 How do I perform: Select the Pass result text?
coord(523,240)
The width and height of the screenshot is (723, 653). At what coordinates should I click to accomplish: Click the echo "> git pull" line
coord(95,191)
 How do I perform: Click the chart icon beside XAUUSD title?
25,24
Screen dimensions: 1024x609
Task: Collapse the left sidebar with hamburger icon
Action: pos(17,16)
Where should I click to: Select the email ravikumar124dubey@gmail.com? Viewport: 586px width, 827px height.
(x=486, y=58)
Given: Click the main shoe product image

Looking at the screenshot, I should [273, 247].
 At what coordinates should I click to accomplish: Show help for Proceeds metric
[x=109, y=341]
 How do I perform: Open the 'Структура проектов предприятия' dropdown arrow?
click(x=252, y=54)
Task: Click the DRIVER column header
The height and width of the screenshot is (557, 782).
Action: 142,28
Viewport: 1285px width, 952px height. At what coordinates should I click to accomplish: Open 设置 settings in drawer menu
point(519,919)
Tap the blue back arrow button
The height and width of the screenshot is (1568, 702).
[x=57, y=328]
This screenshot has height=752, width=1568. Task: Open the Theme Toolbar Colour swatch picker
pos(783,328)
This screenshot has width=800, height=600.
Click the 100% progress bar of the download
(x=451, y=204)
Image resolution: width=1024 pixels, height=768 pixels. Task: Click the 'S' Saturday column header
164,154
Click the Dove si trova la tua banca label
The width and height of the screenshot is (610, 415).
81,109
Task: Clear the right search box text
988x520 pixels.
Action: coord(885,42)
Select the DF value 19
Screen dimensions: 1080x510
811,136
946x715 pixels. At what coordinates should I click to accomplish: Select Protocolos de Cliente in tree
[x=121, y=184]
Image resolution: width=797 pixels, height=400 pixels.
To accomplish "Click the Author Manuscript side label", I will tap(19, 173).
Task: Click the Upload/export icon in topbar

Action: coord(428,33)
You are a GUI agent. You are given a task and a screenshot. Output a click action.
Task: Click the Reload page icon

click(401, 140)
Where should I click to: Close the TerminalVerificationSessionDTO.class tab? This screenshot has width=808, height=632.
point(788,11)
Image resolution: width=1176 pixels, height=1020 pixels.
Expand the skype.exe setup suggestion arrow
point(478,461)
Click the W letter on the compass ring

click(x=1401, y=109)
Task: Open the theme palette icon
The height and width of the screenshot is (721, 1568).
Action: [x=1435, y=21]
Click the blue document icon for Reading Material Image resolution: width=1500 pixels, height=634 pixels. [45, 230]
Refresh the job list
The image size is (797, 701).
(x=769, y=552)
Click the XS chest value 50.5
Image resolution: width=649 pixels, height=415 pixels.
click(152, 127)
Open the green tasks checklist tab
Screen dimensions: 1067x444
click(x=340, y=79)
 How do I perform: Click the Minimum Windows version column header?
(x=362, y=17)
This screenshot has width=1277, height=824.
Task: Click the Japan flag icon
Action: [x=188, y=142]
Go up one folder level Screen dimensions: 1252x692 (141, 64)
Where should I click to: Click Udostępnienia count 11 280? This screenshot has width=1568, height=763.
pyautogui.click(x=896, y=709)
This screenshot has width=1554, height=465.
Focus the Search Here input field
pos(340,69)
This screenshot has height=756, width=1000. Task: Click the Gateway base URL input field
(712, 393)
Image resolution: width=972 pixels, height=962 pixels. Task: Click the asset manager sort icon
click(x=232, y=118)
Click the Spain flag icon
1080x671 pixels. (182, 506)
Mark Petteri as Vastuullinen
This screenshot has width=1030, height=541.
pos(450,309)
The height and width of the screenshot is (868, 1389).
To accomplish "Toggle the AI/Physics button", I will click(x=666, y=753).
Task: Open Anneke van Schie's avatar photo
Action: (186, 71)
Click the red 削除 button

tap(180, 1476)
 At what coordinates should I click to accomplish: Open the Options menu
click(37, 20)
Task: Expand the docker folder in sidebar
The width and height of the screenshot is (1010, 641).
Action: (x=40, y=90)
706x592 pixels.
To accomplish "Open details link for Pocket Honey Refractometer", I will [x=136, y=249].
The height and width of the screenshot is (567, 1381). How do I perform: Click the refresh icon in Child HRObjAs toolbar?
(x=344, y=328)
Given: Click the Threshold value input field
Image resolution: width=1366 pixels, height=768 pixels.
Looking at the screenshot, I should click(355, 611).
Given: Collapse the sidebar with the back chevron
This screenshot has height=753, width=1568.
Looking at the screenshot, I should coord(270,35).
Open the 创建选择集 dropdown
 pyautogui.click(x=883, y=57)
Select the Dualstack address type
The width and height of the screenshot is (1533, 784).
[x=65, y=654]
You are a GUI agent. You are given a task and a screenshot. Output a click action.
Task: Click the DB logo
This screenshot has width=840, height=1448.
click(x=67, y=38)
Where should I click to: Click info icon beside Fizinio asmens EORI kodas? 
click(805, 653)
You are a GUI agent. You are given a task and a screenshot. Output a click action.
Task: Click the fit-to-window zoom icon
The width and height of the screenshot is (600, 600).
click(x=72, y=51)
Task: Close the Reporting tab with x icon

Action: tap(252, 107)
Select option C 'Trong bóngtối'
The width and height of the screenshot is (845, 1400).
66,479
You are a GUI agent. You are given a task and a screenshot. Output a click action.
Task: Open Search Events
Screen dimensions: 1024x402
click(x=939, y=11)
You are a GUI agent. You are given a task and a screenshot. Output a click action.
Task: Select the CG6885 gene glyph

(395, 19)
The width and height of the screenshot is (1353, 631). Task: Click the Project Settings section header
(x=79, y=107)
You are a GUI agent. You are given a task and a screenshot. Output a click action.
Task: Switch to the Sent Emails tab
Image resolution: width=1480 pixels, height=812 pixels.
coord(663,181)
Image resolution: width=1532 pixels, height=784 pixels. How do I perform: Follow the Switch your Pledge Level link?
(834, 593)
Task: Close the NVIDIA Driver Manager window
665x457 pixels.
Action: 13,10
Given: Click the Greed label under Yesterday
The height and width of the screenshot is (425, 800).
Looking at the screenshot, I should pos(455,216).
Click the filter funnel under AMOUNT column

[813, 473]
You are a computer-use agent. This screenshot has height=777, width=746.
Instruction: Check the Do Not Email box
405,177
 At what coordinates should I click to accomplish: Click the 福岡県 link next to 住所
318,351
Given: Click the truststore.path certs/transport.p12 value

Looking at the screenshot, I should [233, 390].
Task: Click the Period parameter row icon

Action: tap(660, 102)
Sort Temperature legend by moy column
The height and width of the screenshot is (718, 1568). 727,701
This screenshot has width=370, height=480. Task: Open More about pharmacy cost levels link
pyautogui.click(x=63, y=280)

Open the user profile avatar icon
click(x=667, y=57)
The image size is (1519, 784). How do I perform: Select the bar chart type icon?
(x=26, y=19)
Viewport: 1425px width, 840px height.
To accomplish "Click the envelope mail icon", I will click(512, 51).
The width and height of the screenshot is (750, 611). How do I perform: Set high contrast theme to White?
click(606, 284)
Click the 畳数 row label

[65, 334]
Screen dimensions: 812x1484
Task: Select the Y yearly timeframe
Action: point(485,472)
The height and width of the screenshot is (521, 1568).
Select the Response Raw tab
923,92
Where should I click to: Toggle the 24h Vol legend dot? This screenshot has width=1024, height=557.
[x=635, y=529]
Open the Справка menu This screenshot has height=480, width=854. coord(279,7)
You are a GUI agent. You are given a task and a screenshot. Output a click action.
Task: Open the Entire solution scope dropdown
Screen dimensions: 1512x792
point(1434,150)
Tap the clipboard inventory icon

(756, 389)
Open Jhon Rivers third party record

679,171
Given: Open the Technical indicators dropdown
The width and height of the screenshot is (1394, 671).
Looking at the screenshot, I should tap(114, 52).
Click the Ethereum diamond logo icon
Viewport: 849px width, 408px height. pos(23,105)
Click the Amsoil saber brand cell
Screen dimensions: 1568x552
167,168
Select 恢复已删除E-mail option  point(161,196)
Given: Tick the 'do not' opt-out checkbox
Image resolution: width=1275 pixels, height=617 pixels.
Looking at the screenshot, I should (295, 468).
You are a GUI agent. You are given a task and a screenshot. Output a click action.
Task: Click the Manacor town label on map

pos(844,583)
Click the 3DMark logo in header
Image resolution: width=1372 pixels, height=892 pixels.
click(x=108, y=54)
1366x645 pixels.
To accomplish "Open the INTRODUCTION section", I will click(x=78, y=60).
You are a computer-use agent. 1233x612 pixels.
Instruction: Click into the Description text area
▬▬▬
> [The problem]:
Starting at the line with "Click the Ethereum diamond logo icon", copy every line down to the last one above, exactly as written and with nothing else.

> [Exercise output]:
Click the Ethereum diamond logo icon
Viewport: 849px width, 408px height. pos(23,105)
Click the Amsoil saber brand cell
Screen dimensions: 1568x552
167,168
Select 恢复已删除E-mail option  point(161,196)
Given: Tick the 'do not' opt-out checkbox
Image resolution: width=1275 pixels, height=617 pixels.
Looking at the screenshot, I should (295, 468).
You are a GUI agent. You are given a task and a screenshot. Output a click action.
Task: Click the Manacor town label on map

pos(844,583)
Click the 3DMark logo in header
Image resolution: width=1372 pixels, height=892 pixels.
click(x=108, y=54)
1366x645 pixels.
To accomplish "Open the INTRODUCTION section", I will click(x=78, y=60).
You are a computer-use agent. 1233x612 pixels.
Instruction: Click into the Description text area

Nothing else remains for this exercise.